Kinesis also has a rewarding multi-faceted system that is unlike any other. It is also hedge-free because it offers assurance on price stability, as well as trading to a wider variety of assets. This is made possible by having strong partnerships with the world’s leading electronic institutional exchange for physical precious metals, like gold and silver, ABX (Allocated Bullion Exchange), as well as Deutsche Borse Group and European Commodity Clearing.
Unlike Tether, wherein its tokens are backed by the US dollar yet are at high risk of fractional bank reserves, Kinesis transactions are conducted through bullion exchange networks. Aside from that, its users are rewarded through its velocity-based system, wherein rewards are based on frequency and rate at which they are carried out.
In essence, Kinesis can be considered a trustworthy stabilizing force that drives up velocity further in the cryptocurrency world. In a way, it will offer a more suitable replacement for the highly controversial Tether token. Furthermore, there is a better incentive to trade capital.
the Kinesis Launch
The Kinesis system has a multi-faceted yield system that is unlike any other.
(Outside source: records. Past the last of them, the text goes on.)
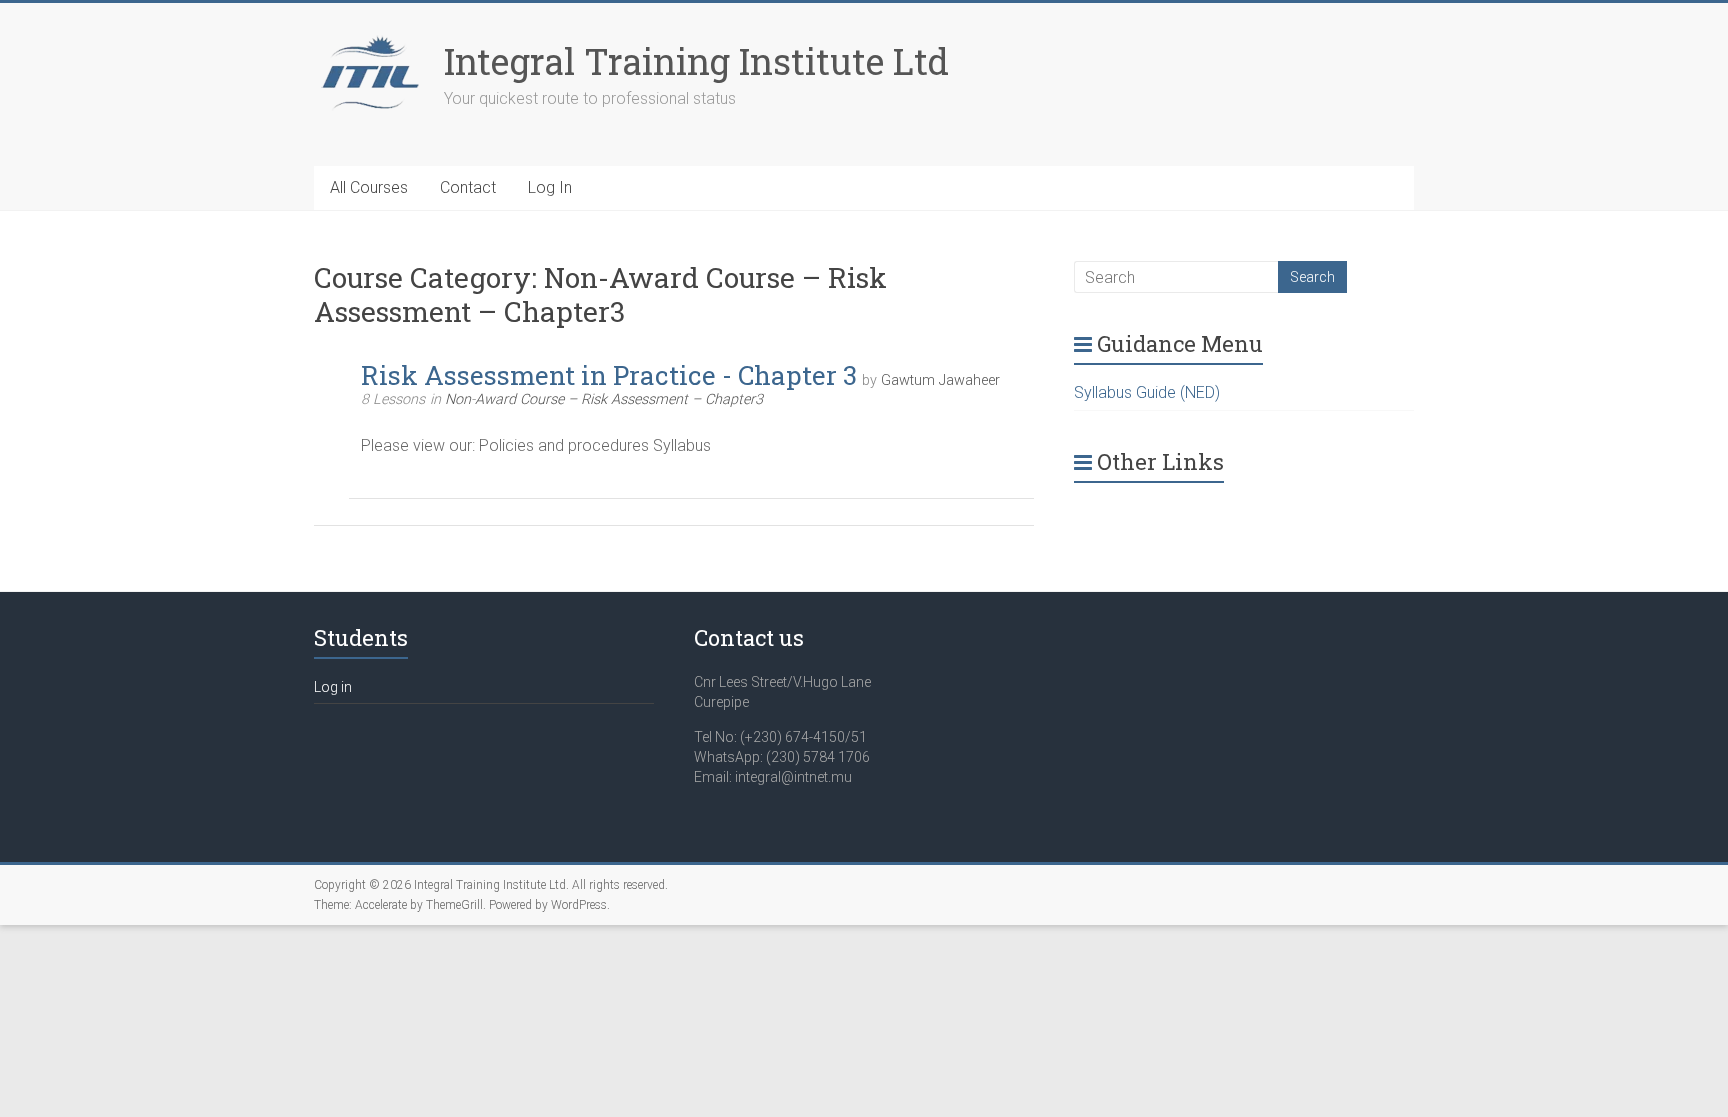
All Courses (369, 187)
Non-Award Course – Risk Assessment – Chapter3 (604, 399)
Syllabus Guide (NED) (1147, 392)
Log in (333, 687)
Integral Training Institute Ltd (696, 61)
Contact (468, 187)
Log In (550, 187)
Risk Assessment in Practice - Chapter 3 (609, 375)
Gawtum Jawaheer (940, 380)
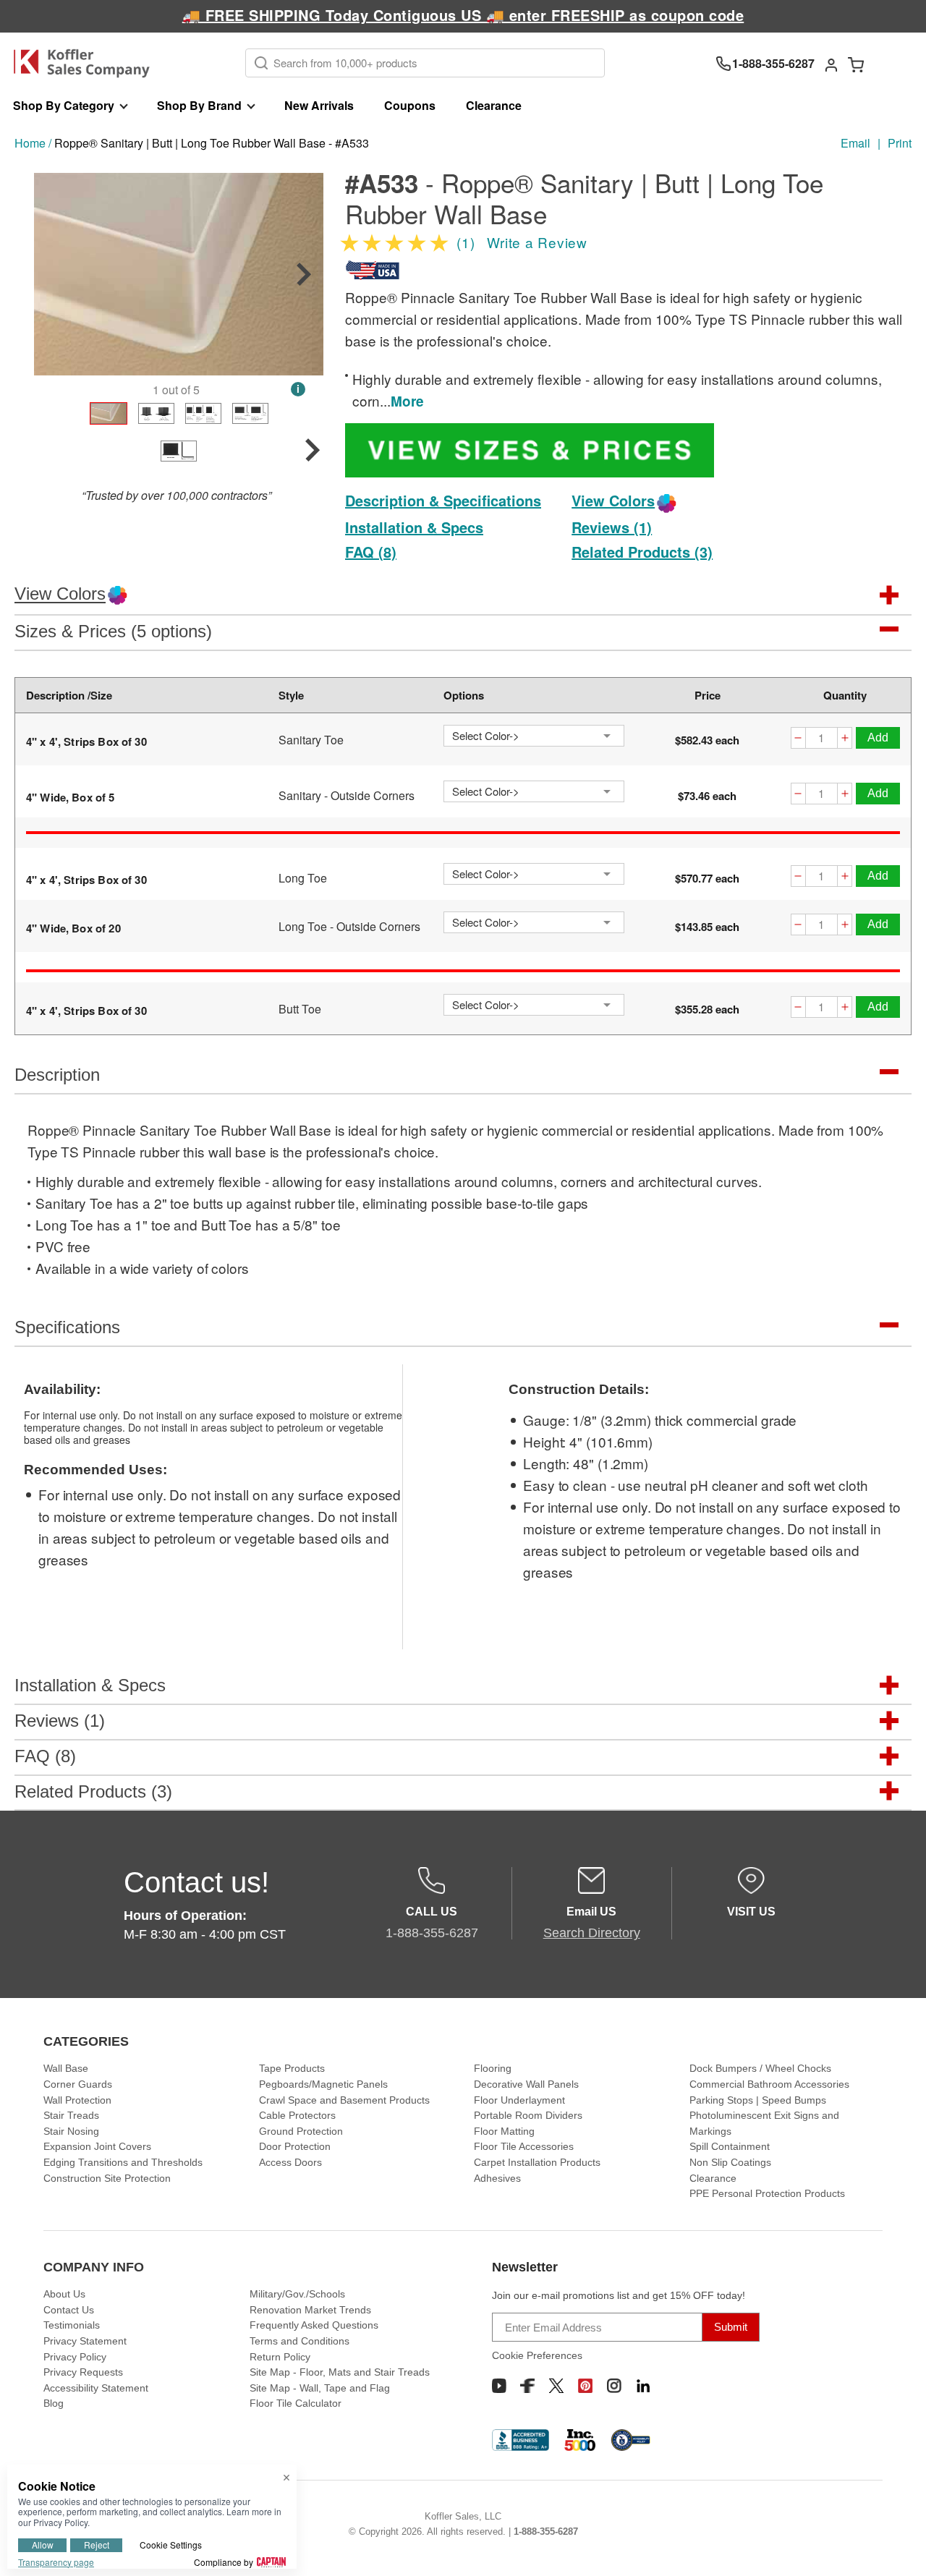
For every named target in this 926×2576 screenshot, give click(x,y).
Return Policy (280, 2357)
It provides incentives to users’ participation by attaching it to different types of yield. This means that anyone who participates in the Kinesis system receives money for every transaction, as well as for the overall rate of money-changing hands.
In other words, the system provides a great reward for using such currencies. This means that this stablecoin addresses an important issue that fiat monetary systems have: the need to inflate prices and devalue the currency to stimulate activity in the monetary system.